Jimmy James (left) and Teddy Gray, next to a delivery truck for the Sugar Bowl at 11th Street and South Grand Avenue, 1920. James later opened his own confectionery at Sixth Street and South Grand Avenue. (Sangamon Valley Collection)

Jimmy James (left) and Teddy Gray, next to a delivery truck for the Sugar Bowl at 11th Street and South Grand Avenue, 1920. James later opened his own confectionery at Sixth Street and South Grand Avenue. (Sangamon Valley Collection)

Gray, born Theodore Georgio, is credited with creating the first drive-in restaurant in Springfield at the 11th Street Sugar Bowl. The restaurant began providing curb service as early as 1926.

The 11th Street restaurant operated from 1919 to 1936, after which Gray opened Gray’s Confectionery at Eighth Street and South Grand Avenue. He sold the confectionery — although it continued under the “Gray’s” name — to Frank and Grover Schrock in about 1945.

According to Gray’s son-in-law, Bob Jenkins, Teddy Gray and his son then opened a laundromat near Eighth Street and North Grand Avenue, but it closed after the young Gray contracted a fatal case of polio.

Jenkins said Teddy Gray also was part-owner of two local theaters — the Pantheon in the 800 block of North Grand Avenue East and the Southtown, in the 1100 block of South Grand Avenue East.  The Grays are buried at Roselawn Memorial Park east of Springfield.

Karon, born Alekos Karahouzites in Corinth, Greece, immigrated to the United State in 1907. Dash explained in a 2014 interview how the name change came about.

Karahouzites was working for a German employer in Vandalia in the 1920s, his daughter said, and he sometimes had trouble cashing his paycheck because his boss repeatedly misspelled “Karahouzites.”

“One day, he gave my father a raise and put ‘Karon’ on the check,” she said. “So, for $2, my father changed his name.”

Karon moved to Springfield in about 1927, and he and Gray jointly established the second Sugar Bowl, which opened on April 17, 1927. The 1928 and 1929 city directories list them as partners in both restaurants, while the 1930 directory shows Gray as manager of the 11th Street operation and Karon as manager of the State Street outlet.

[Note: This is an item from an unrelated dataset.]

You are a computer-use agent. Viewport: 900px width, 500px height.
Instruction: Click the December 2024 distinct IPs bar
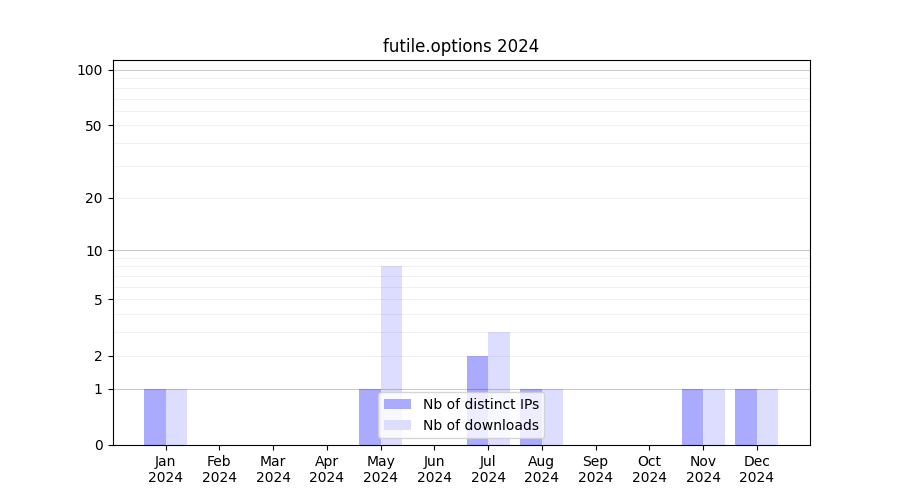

Both operations were restaurants, serving sandwiches as well as candy and ice cream dishes. Because of its location and longevity, however, the State Street Sugar Bowl is the better remembered of the two.

The Sugar Bowl II started out strictly as a confectionery, Dash said, but the shortage of sugar during World War II forced Karon to offer more restaurant dishes. Offerings included a steakburger, called the Karon-burger, and plate lunches; Karon’s special-recipe chili also was a favorite, Dash said.

However, the Sugar Bowl is still often referred to as a confectionery. Karon made his own ice cream and chocolate syrup in a cauldron in the basement, State Journal-Register reporter Fran Bernard reported in a 1974 article, and he originally made his own candy.

Sugar bowl menu 2Sundaes and fresh fruit ades were among Sugar Bowl favorites (see undated menu, left), and Karon created his own concoctions as well: Riverton Milk was chocolate milk with ice, and a White Hall Sundae was chocolate ice cream with marshmallow topping.

Among the restaurant’s patrons were Govs. Henry Horner, Dwight Green and William Stratton, but the Sugar Bowl was a particular favorite with teenagers.

“We went through a lot of love lives at the Sugar Bowl,” Nancy Drake, another of Karon’s daughters, told Bernard. “There were so many dates we fixed up.”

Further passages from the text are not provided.